[Stored data]
= = = =
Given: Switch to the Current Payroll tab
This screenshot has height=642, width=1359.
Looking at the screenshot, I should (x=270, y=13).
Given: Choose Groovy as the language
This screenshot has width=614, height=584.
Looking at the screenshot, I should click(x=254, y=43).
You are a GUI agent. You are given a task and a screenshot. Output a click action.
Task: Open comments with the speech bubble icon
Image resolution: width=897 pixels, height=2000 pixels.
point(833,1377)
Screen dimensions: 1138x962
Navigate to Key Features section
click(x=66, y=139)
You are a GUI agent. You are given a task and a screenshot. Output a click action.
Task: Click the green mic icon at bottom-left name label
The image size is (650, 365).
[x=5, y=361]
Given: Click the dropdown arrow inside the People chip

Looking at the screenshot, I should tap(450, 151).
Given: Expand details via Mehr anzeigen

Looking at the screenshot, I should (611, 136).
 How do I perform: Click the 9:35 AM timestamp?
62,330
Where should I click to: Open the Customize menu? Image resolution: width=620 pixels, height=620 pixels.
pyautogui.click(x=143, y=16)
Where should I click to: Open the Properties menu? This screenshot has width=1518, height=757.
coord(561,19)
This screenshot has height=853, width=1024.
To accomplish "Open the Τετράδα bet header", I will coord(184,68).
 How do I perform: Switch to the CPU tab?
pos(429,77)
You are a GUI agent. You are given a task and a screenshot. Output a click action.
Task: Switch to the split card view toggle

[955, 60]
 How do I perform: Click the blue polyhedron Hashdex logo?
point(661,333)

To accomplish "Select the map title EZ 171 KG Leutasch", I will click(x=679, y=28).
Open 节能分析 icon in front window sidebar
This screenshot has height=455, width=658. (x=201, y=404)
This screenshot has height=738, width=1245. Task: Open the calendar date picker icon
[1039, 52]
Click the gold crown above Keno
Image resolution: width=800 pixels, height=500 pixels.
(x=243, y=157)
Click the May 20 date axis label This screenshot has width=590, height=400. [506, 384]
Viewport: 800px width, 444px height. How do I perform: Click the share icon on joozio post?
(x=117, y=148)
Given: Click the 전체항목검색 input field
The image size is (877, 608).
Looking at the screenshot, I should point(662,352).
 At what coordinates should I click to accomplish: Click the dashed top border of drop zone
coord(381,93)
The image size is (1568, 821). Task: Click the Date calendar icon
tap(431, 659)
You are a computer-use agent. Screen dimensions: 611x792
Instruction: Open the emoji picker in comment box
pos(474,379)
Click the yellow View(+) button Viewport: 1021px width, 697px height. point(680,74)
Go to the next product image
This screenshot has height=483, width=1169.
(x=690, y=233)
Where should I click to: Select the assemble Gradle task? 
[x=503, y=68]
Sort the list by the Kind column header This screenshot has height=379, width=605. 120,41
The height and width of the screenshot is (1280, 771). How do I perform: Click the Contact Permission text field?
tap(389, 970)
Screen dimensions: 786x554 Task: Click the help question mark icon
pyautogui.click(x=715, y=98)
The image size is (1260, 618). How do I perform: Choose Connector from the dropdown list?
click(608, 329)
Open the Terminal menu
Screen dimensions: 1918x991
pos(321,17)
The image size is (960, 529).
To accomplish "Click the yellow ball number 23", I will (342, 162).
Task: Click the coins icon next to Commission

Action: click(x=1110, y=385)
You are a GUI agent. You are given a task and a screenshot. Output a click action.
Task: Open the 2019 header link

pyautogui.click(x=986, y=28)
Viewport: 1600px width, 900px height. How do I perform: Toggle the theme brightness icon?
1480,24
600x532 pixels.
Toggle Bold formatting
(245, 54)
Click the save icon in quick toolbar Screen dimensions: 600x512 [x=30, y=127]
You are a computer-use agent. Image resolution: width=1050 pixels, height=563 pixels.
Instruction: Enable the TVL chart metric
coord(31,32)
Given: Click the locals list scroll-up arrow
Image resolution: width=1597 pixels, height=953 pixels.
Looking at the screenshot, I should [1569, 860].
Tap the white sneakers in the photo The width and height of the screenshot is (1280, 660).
= = = =
BRIEF: Transcribe the entries above word for word, from the first line through the line containing "Given: Choose Groovy as the language", and nothing else.

RESPONSE:
Given: Switch to the Current Payroll tab
This screenshot has height=642, width=1359.
Looking at the screenshot, I should (x=270, y=13).
Given: Choose Groovy as the language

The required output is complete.